Monday, April 11, 2011

Don't Walk Me Home

This is a tricky post to write, because the people who offer to walk me home are friends who like me enough that they want to trade their own time and convenience for my safety. That is incredibly nice, and if one of said friends is reading this: your affection and concern are noted and I am not ungrateful. I'll usually turn down these offers, though; it's one part stubborn independence and three parts political statement.

I am zealously protective of my freedom. That freedom is severely curtailed if I adopt the viewpoint that I need an escort to walk around at night. Women need to be able to wander around by themselves, to take the late bus home after getting drunk downtown, to stroll over to friends' houses after dark. They shouldn't have the additional economic burden of having to have a car just because they're female. It's not fair or reasonable.
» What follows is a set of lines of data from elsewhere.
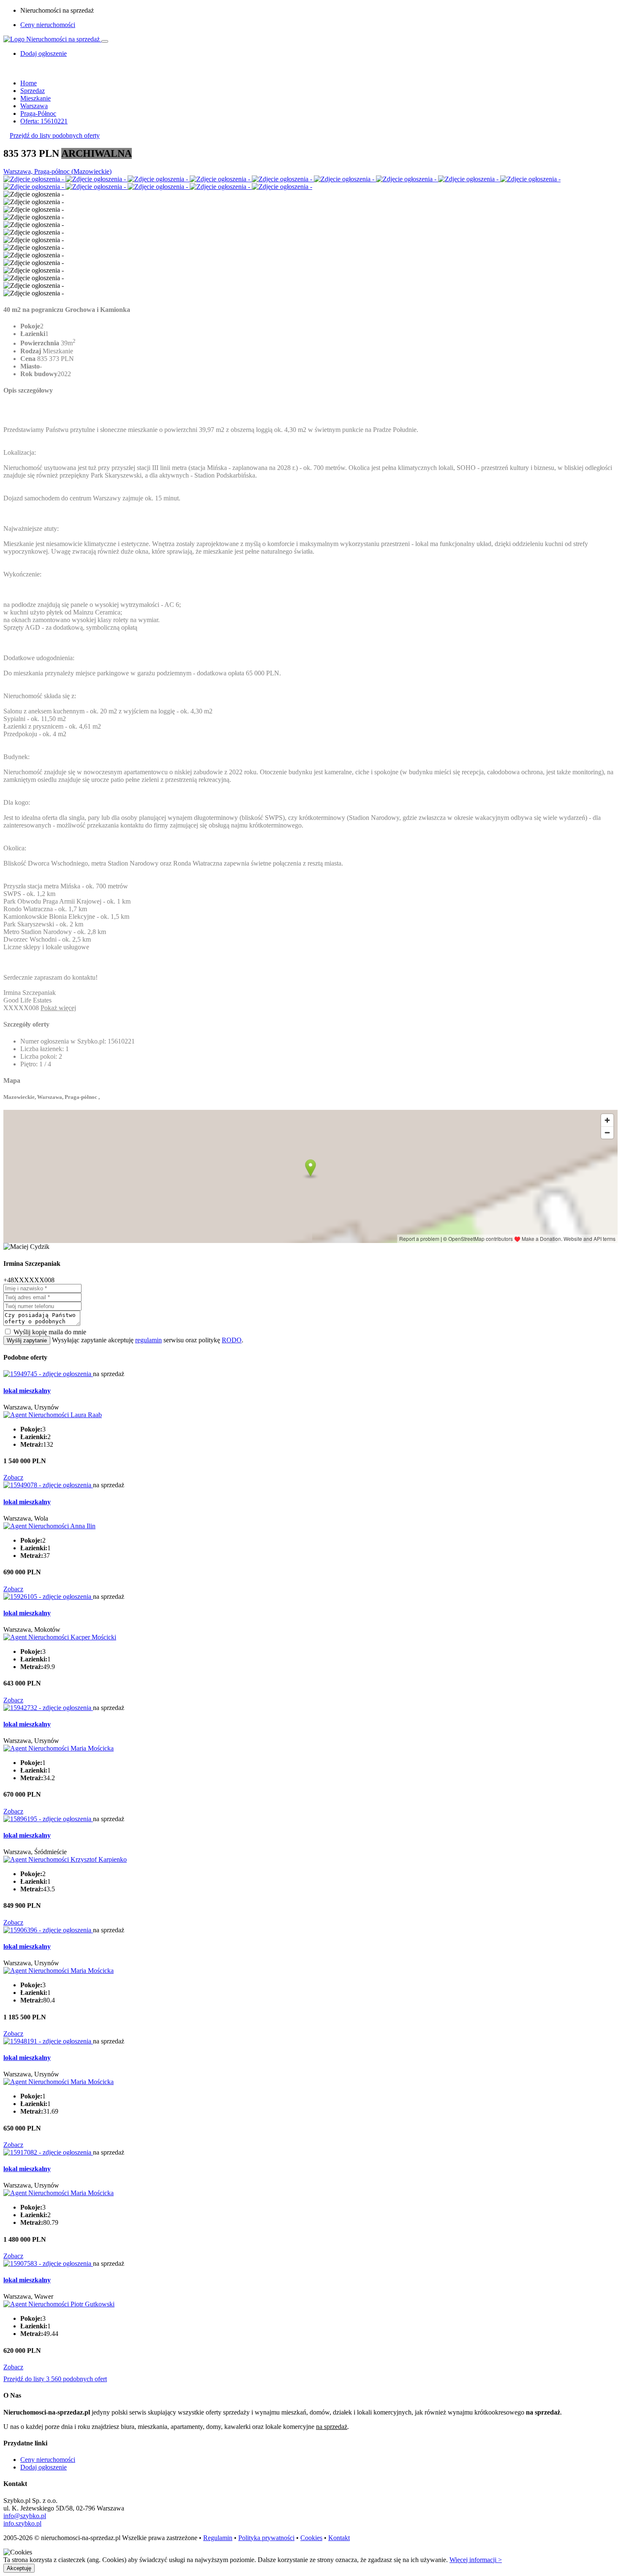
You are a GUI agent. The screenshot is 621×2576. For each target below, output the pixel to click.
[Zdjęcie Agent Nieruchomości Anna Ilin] (49, 1526)
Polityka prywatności (266, 2537)
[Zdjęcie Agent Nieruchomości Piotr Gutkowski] (58, 2304)
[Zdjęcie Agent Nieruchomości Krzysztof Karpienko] (65, 1859)
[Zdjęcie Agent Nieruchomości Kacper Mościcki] (59, 1637)
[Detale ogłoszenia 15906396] (48, 1930)
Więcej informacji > (475, 2559)
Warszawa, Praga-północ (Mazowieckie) (57, 171)
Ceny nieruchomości (47, 24)
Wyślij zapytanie (27, 1340)
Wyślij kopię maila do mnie (50, 1332)
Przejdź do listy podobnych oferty (55, 135)
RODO (232, 1340)
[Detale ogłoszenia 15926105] (48, 1596)
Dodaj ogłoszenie (43, 2467)
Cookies (311, 2537)
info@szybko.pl (24, 2515)
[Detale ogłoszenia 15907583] (48, 2263)
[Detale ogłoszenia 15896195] (48, 1818)
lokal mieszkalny (27, 1390)
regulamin (148, 1340)
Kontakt (339, 2537)
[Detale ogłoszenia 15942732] (48, 1707)
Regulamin (217, 2537)
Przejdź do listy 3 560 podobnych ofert (55, 2378)
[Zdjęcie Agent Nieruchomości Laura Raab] (52, 1414)
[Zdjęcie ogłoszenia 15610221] (34, 179)
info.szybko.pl (22, 2523)
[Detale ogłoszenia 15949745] (48, 1373)
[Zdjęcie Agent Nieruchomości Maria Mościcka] (58, 1748)
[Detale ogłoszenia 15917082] (48, 2152)
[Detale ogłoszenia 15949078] (48, 1485)
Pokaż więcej (58, 1007)
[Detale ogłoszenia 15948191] (48, 2041)
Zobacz (13, 1477)
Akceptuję (19, 2568)
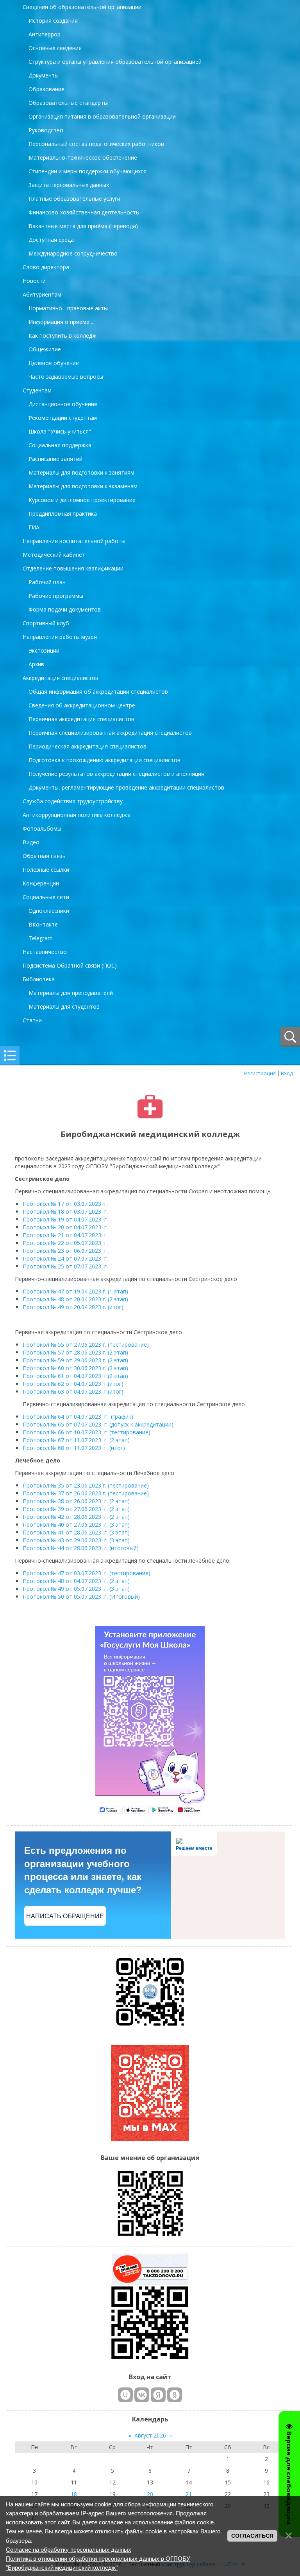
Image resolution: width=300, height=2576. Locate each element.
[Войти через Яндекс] (158, 2394)
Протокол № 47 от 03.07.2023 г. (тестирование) (86, 1573)
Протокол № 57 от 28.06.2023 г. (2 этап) (75, 1352)
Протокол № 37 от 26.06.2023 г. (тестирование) (86, 1493)
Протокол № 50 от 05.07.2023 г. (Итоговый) (81, 1596)
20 (150, 2494)
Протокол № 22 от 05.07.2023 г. (66, 1243)
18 (74, 2494)
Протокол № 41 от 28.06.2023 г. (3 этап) (76, 1532)
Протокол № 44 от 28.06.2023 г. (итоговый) (81, 1548)
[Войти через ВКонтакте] (141, 2394)
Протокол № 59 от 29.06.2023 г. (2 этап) (75, 1360)
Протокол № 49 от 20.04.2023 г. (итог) (73, 1307)
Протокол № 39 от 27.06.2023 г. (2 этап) (76, 1509)
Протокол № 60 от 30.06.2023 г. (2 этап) (75, 1368)
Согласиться (252, 2536)
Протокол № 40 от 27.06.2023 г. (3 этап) (76, 1524)
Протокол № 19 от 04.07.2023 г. (65, 1219)
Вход (287, 1073)
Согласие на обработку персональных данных (68, 2549)
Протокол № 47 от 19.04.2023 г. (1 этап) (75, 1291)
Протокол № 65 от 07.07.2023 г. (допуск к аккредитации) (98, 1424)
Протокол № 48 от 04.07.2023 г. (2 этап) (76, 1581)
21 (189, 2494)
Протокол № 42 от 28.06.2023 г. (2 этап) (76, 1516)
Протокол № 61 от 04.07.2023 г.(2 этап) (75, 1376)
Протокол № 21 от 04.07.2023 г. (66, 1235)
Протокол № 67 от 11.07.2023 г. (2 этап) (76, 1440)
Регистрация (260, 1073)
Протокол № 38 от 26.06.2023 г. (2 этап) (76, 1501)
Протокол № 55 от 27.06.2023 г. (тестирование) (86, 1344)
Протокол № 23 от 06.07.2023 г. (65, 1250)
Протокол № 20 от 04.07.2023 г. (65, 1227)
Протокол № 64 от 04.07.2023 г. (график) (78, 1416)
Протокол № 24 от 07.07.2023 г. (66, 1258)
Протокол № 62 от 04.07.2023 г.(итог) (73, 1383)
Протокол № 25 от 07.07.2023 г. (66, 1266)
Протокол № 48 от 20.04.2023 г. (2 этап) (75, 1299)
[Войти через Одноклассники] (174, 2394)
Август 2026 (150, 2435)
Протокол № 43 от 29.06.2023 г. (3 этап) (76, 1540)
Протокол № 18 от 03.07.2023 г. (66, 1211)
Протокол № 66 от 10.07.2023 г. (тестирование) (86, 1432)
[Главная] (150, 1116)
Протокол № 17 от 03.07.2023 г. (66, 1203)
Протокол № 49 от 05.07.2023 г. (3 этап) (76, 1588)
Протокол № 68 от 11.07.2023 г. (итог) (74, 1448)
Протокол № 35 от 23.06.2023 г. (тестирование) (87, 1485)
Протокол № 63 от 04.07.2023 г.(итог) (73, 1391)
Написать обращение (65, 1916)
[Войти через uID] (125, 2394)
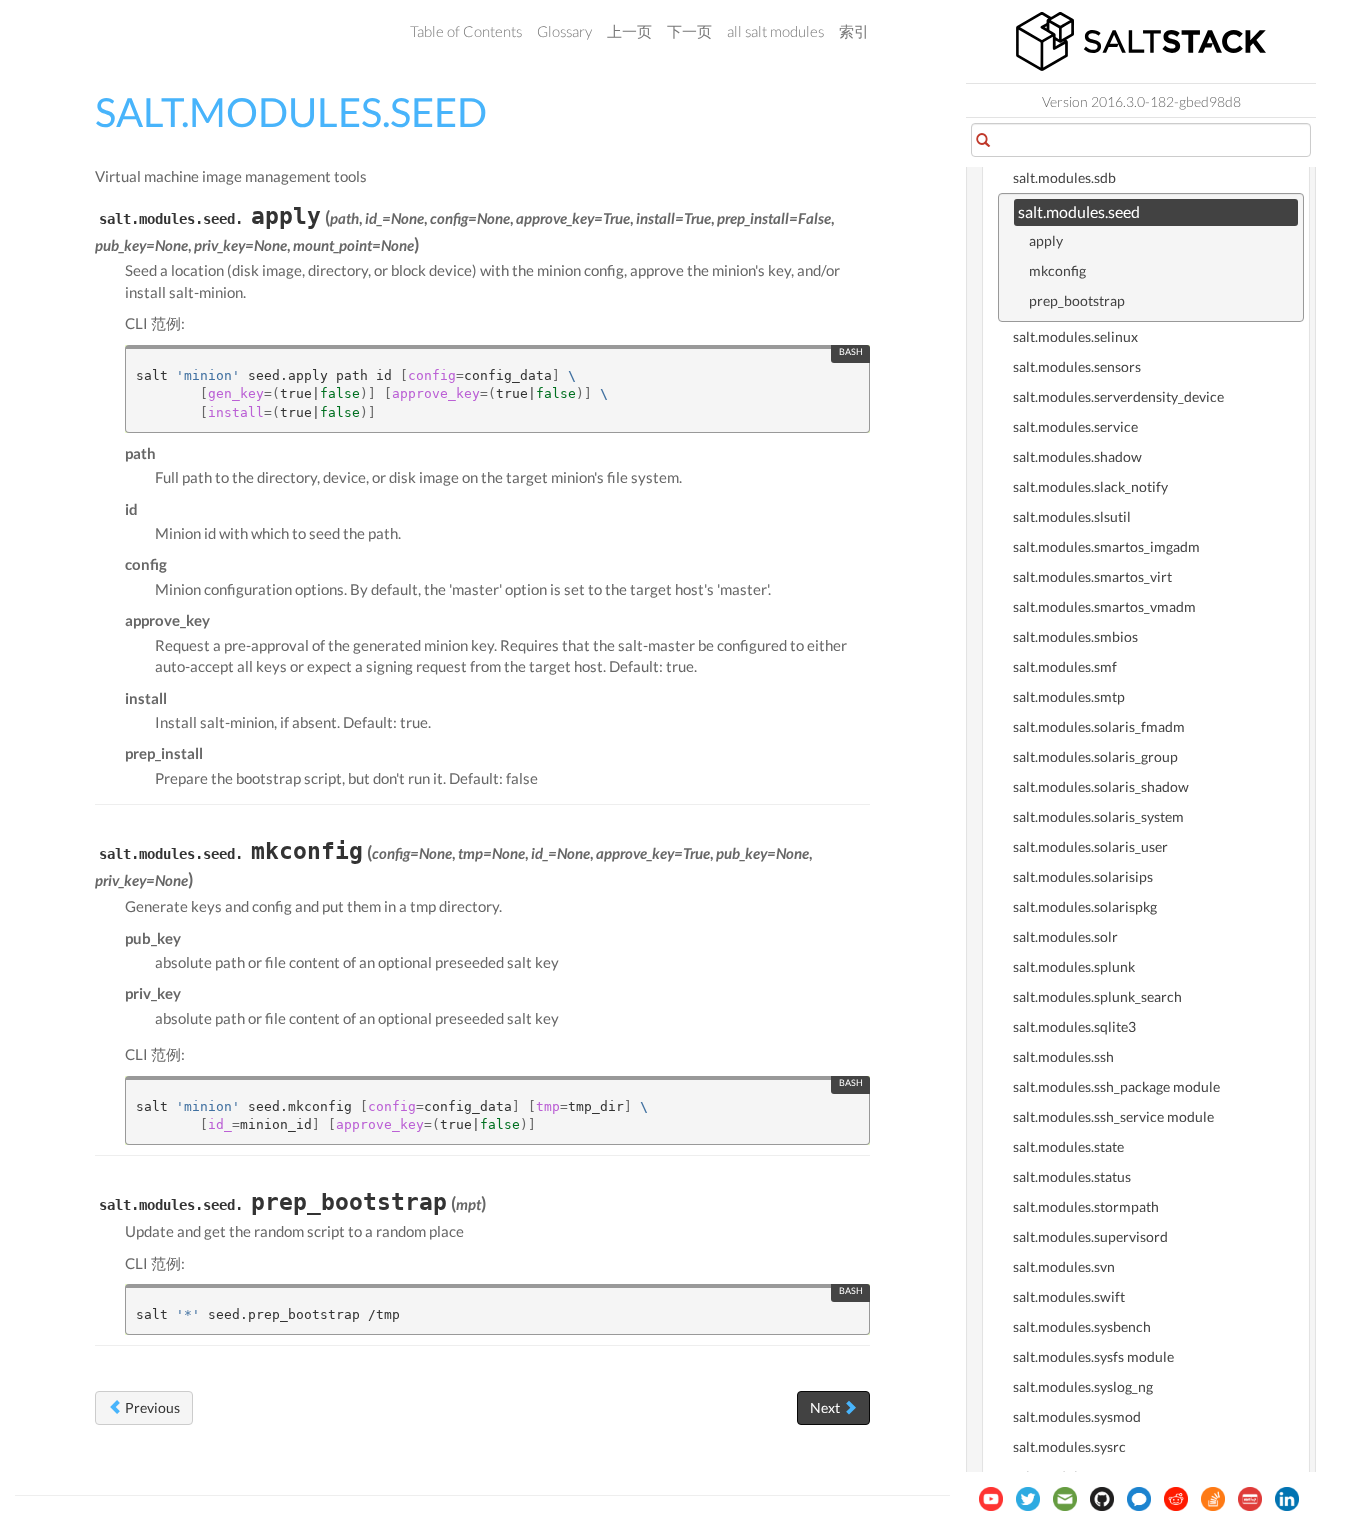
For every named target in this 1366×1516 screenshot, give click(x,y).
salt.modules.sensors (1077, 366)
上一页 (629, 31)
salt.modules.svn (1064, 1266)
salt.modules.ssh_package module (1116, 1086)
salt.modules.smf (1065, 666)
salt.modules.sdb (1064, 177)
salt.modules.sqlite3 (1074, 1026)
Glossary (564, 31)
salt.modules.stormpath (1086, 1206)
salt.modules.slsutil (1072, 516)
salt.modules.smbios (1075, 636)
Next (826, 1407)
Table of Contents (466, 31)
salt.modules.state (1068, 1146)
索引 (854, 31)
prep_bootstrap (1077, 300)
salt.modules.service (1075, 426)
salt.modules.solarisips (1083, 876)
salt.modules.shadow (1077, 456)
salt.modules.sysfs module (1093, 1356)
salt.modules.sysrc (1069, 1446)
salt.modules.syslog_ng (1083, 1386)
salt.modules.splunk (1074, 966)
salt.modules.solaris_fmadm (1099, 726)
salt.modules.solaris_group (1095, 756)
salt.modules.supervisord (1090, 1236)
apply (1046, 240)
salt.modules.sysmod (1077, 1416)
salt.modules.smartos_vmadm (1104, 606)
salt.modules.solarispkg (1085, 906)
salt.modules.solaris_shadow (1101, 786)
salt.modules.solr (1065, 936)
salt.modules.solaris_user (1090, 846)
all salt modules (775, 31)
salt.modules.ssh (1063, 1056)
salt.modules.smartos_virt (1092, 576)
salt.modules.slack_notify (1090, 486)
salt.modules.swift (1069, 1296)
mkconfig (1057, 270)
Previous (151, 1407)
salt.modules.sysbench (1082, 1326)
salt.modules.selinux (1075, 336)
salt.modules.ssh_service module (1113, 1116)
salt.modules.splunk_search (1097, 996)
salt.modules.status (1072, 1176)
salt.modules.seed (1079, 211)
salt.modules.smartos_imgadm (1106, 546)
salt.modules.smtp (1069, 696)
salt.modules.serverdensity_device (1118, 396)
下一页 (689, 31)
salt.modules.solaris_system (1098, 816)
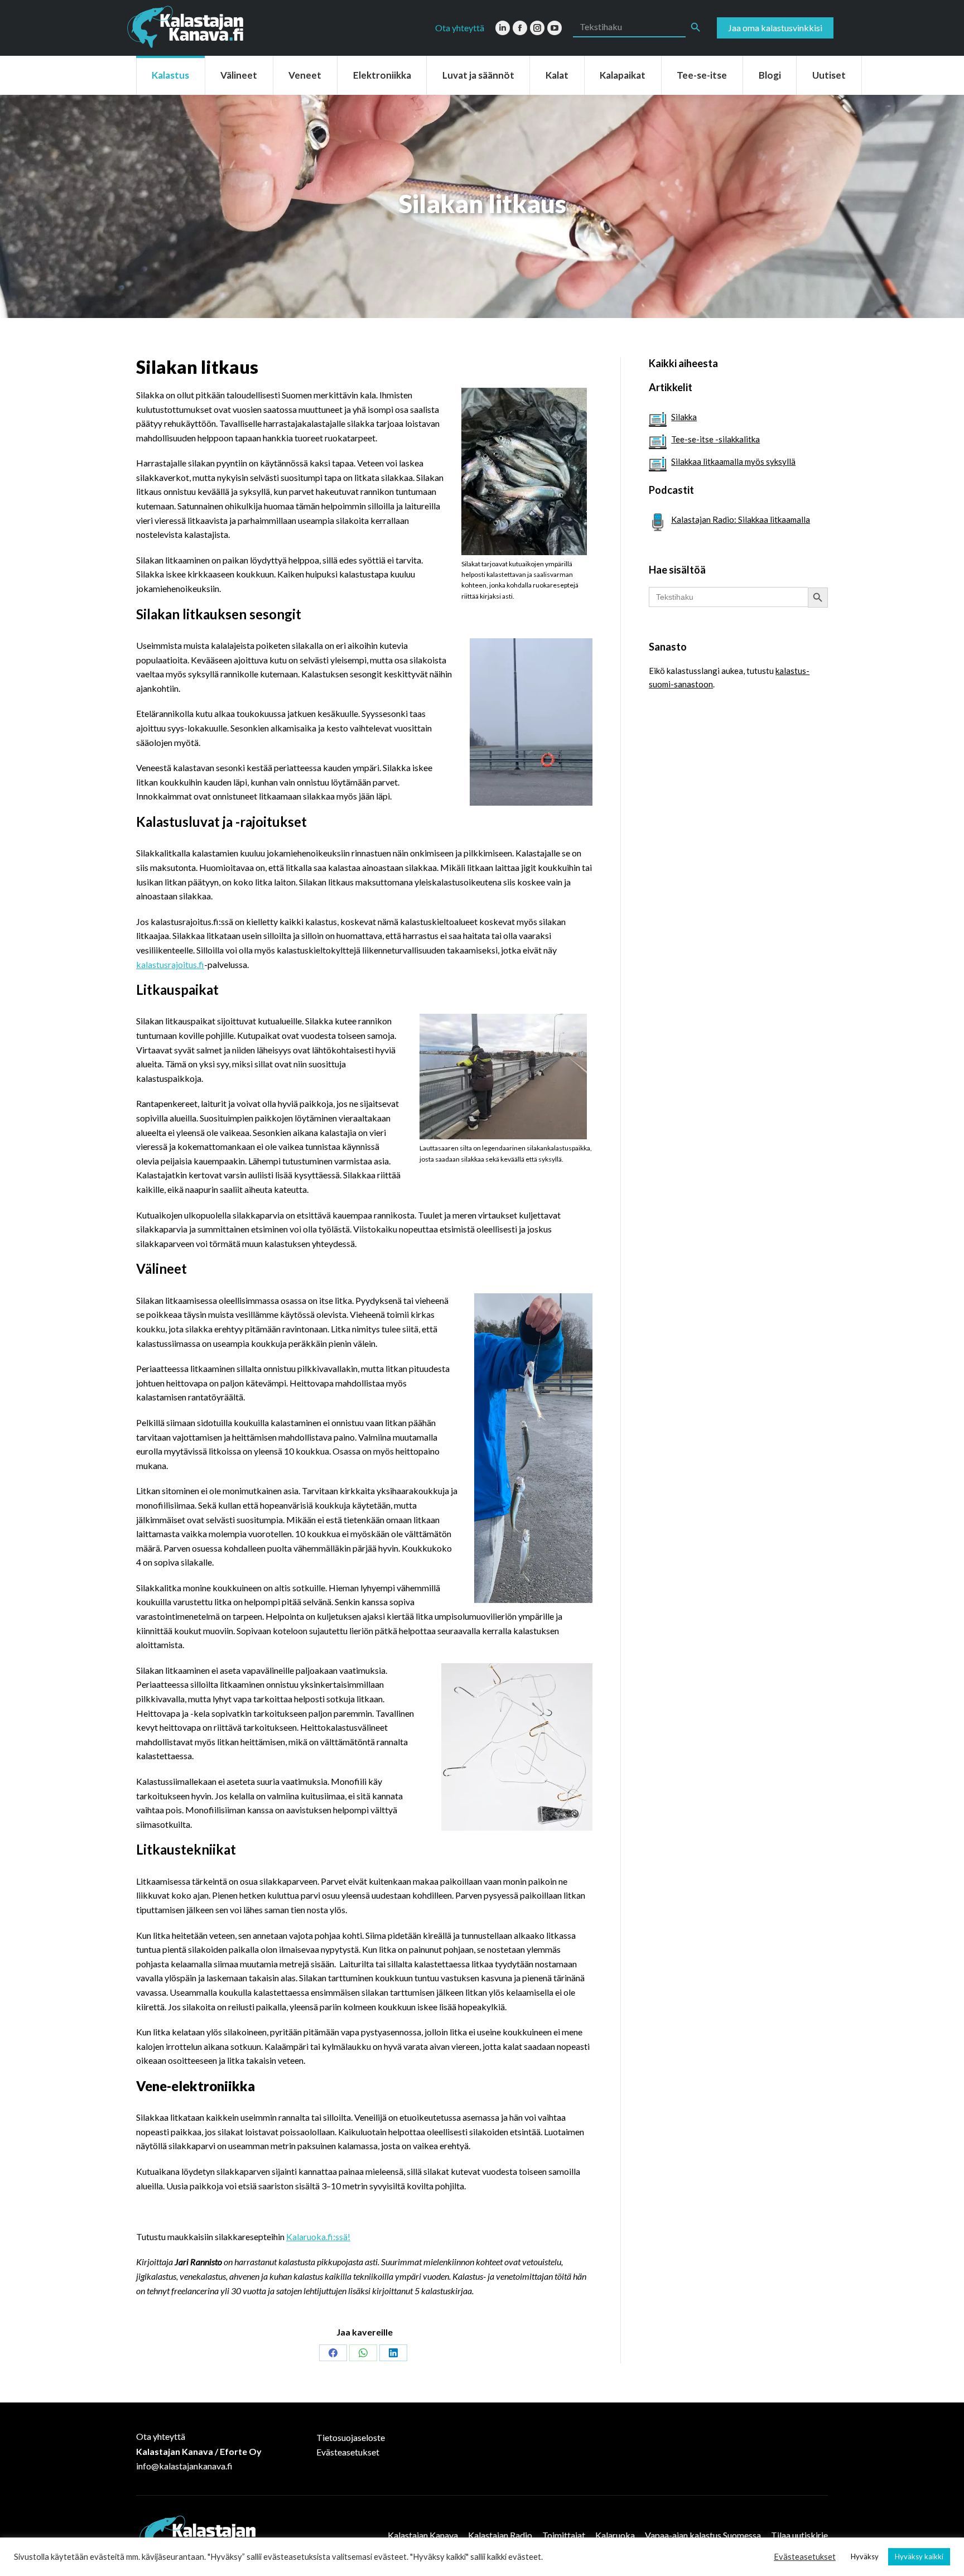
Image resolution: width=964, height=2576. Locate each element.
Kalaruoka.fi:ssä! (318, 2236)
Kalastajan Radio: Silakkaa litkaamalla (740, 519)
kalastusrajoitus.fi (170, 964)
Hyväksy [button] (865, 2556)
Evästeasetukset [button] (805, 2556)
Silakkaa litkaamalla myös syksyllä (733, 461)
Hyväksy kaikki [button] (919, 2556)
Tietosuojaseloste (350, 2437)
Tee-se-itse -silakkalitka (715, 439)
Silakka (684, 417)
Part of our fear is due to a common misconception about rape. American women are frequently subjected to sexual violence, but it's not from crazy men jumping out from the bushes. It's at the hands of men they know. Really, a woman is safer walking home alone than she is with a male friend.

There's also a frequent worry about "bad" neighborhoods. Now, if you actually have statistics that X neighborhood has an unusually high rate of stranger-rapes and muggings, that's one thing. But mostly people just equate black neighborhood with "bad" neighborhood, and I refuse to participate in that.

It's up to each of us, obviously, to decide when and where we feel safe. I happen to feel safe walking home alone after dark in Gainesville. After all, they caught Danny Rolling.


  1. To me, your post touches on two of the most important things to think about in this kind of scenario: event probability and event valuation.

    Given a set of events X = {x|x is an event} with a set of event probabilities P = {P(x)|P(x) is the probability of event x} and a set of event valuations V = {V(x)|V(x) is the value ascribed to event x}, the expectation value is given by = sum (over x in X) V(x) * P(x). Both P and V are dependent on the priors for the person experiencing the events.

    So for you, the set of possible events for walking home at night includes violent assault but the probability is low and the comparative valuation based on your desire for freedom is relatively low. Thus your expected value for walking home has a high personal valuation.

    I find this type of approach useful in understanding many situations where I see someone take a different approach than I (or someone else) would have. For instance, take a bar setting where a man approaches a women and tries to chat her up. Though the event is the same, the priors can be quite different. For a man, the event can easily have a slight positive or neutral valuation (e.g., they have little risk of bodily harm, and they might have a positive encounter (however they define that)). For a women, the event can easily have a negative valuation (e.g., most of the men who have tried to chat them up before were jerks who wasted her time and reminded her about how much the patriarchy sucks).

    For me, as a privileged person, I find it useful to help me remember that my experiences are not universal, as your post states.

  2. Andrew, if you don't write a guest post for us soon, I'm going to start taking your comments and publishing them as posts instead :D

  3. You're free to bump my comments, if you like, but this one in particular needs a few charts.

  4. One thing that I find interesting about the worries about certain neighborhoods etc is that it makes the monster "Out There," which, as you pointed out, is unlikely. Most women (and some men) will be assaulted by men then know or at least they at least know through mutual friends.

    When we do make the monster Out There we ignore the monster within i.e. the ex boyfriend, the mutual friend of friend, the person we meet at a party, etc. It is one way that keeps women in danger.

    There's a similar argument made with the stereotype of homosexual men as child predator. By typecasting the villain as outside the family, people tend not to look for signs of abuse from within their own circle. By keeping the Monster outside of their sphere they unknowingly ignore what might be right in front of them.

  5. @Elizabeth You're totally right about the misrepresentation of dangers, shifting the source to something Out There.

    I think it's similar to how media reports health risks ( -- risks with low morbidity like SARS get less coverage than high morbidity risks like smoking. For various reasons, media exposure differs from reality, which gives people the wrong impression about the relevant prevalence. This is particularly harmful in cases like sexual assault and abduction, as the biggest danger is from those close to the victim. Yet the impression from the media is that all missing children are White blonde girls and that sexual assault happens most in dark alleys and byways.

    Often these narratives reify the notion that femininity is White and fragile, needing to be protected while non-White masculinity is aggressive and threatening. This narrative has existed in some form for at least 150 years, yet it persists (and is present all over the US, not just in the South).